Reel Talk: EIFFing good festival
It's roughly the mid-point of the 66th Edinburgh International Film Festival. I’m sitting in the Filmhouse bar, the festival's main hub, and I feel enveloped in a kind of cinephilic bonhomie. Two swishy-haired hipsters to my right are practically vibrating with excitement as they clutch their tickets for Kotoko, the new film from Japanese cyberpunk maestro Shinya Tsukamoto. At an adjacent table a trio of filmmakers are arguing about a movie I don't think I've seen yet – something about human trafficking, I think. One of them loves it, another hates it, and one of them is flirting outrageously with the one in the pro camp and so sides with him. Behind me a sweet middle-aged couple are tucking into a late supper and discussing Mark Cousins’ penis, which I presume they just witnessed on screen at the world premiere of his indulgent, playful, open-hearted and charming new feature What Is This Film Called Love?
A couple of hours later I chat to an EIFF programmer who’s delighted that a film she selected has just gone down well at its first public screening; all the staff at this year's festival have smiles on their faces, in fact. If I’d had a similar night observing Filmhouse last year I’d have found about as much love and goodwill as there is in the average Richard Littlejohn column.
It’s tempting to heap the praise for this turnaround on to incumbent artistic director Chris Fujiwara. The festival team is pretty much unchanged from last year, but under his cineliterate guidance the curation feels confident – everyone seems like they’re pulling in the same direction.

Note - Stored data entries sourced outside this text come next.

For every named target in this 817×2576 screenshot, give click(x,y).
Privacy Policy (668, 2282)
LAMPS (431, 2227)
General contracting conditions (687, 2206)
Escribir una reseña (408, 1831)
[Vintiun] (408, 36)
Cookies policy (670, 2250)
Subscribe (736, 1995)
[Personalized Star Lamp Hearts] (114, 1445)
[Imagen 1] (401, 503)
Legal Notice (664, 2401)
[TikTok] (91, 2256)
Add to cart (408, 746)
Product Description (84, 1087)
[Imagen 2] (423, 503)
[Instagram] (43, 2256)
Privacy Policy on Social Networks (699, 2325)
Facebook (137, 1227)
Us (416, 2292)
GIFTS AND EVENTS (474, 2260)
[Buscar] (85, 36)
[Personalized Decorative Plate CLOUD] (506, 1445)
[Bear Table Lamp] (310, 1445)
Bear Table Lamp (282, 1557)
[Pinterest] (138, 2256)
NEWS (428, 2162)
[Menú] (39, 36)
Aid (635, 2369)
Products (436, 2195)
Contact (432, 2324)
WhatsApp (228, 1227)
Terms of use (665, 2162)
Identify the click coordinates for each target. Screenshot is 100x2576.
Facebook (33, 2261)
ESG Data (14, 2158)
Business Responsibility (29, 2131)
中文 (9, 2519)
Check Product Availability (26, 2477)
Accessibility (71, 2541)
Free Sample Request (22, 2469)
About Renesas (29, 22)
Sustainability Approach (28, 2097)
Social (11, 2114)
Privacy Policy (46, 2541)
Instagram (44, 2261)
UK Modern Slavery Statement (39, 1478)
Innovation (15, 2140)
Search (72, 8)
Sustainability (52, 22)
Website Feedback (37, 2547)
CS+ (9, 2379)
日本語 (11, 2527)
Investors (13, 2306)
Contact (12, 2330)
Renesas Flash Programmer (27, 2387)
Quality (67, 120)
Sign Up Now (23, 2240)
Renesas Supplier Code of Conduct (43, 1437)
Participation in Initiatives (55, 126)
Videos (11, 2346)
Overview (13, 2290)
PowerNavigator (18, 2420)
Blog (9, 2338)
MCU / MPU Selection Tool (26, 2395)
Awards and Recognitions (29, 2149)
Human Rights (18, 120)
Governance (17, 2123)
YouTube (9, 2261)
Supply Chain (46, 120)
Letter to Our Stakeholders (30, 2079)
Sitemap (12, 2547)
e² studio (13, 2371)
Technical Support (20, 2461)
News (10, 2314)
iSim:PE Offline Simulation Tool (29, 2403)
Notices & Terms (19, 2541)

Praise should also go to the paying public. I’ve not heard any official word on box-office figures yet, but judging from the public screenings I’ve attended there’s an adventurous audience in Edinburgh willing to shell out £9 a ticket on hard sells like late night screenings of punky satires from the Philippines, documentaries on coal mining from China and a retrospective of a Japanese filmmaker (Shinji Somai) who's even less well known in the UK than the contestants from Big Brother 4.
There’s still room for improvement (for example: the once great Night Moves strand was pretty shoddy this year – Irish creature feature Grabbers being the exception), but I'm happy to report that EIFF looks to be off the ropes and finding its feet.